Summary: Anonymous market activity worth $430 million in selling hit the oil market in the 15 minutes before U.S. President Donald Trump said he would extend a ceasefire with Iran, marking the third occurrence this month and the fourth overall when large directional bets were placed shortly before major announcements tied to the Iran war.
Between 19:54 and 19:56 GMT on Tuesday, traders placed 4,260 lots of sell orders in the Brent futures market, with a notional value of about $430 million calculated at the prevailing Brent price, according to LSEG data. President Trump announced he would extend the ceasefire indefinitely at 20:10 GMT.
The timing is notable because the Brent market settles at 18:30 GMT. The block of trades therefore took place in post-settlement hours, a period when trading volumes are typically very thin.
Those transactions had limited immediate effect on quoted values. Brent futures edged down to $100.66 a barrel from $100.91 just before the trades took place. In the minute following the presidential announcement, Brent fell to a low of $96.83. By 12:00 GMT on Wednesday, Brent was trading at $99.20 a barrel.
This episode follows several similar episodes in recent weeks.

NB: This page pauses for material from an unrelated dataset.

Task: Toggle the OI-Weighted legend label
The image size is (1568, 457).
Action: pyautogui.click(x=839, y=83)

On March 23, some 15 minutes before an announcement by President Trump that he would delay threatened attacks on Iranian power infrastructure, anonymous traders placed a single $500 million bet on a fall in the oil price. Earlier in April, roughly $950 million of wagers were executed just hours before Mr. Trump announced a two-week ceasefire.
Another episode on April 17 saw about $760 million of selling hit markets roughly 20 minutes before the Iranian foreign minister posted on social media that the Strait of Hormuz would be open to commercial shipping. Across April, bets timed around these events have summed to about $2.1 billion, and the March combined wager cited above was worth $500 million.

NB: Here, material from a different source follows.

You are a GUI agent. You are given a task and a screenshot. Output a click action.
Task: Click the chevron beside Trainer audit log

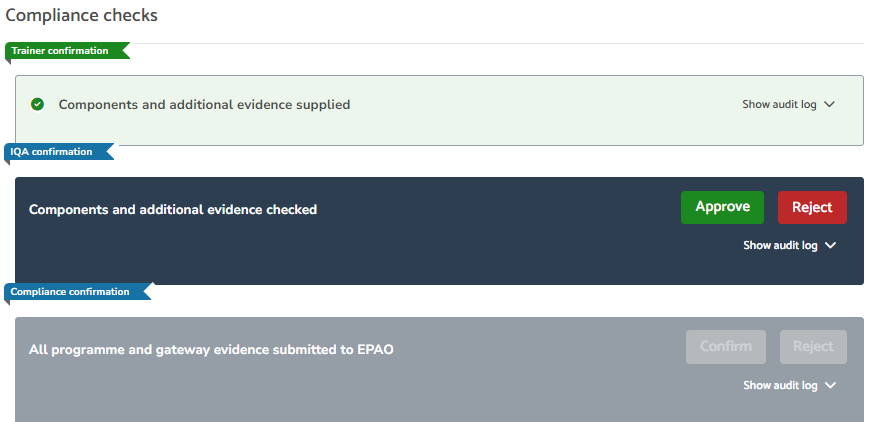[829, 105]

The repeated pattern of sizeable sales placed shortly before significant policy shifts or public statements related to the Iran conflict has drawn regulatory attention. The U.S. Commodity Futures Trading Commission is investigating a series of oil futures trades, including those on March 23 and April 7, that were placed shortly before major policy shifts by President Trump, a person familiar with the matter said on April 15.
Observers note the trades occurred when liquidity is often reduced and market impact can be atypical; however, in this instance the blocks did not produce a sustained adverse move before the announcement and prices reacted further after the news.
This report lays out the sequence of large, well-timed directional bets surrounding recent Iran-related announcements and reports on their immediate market effects and the ongoing regulatory review.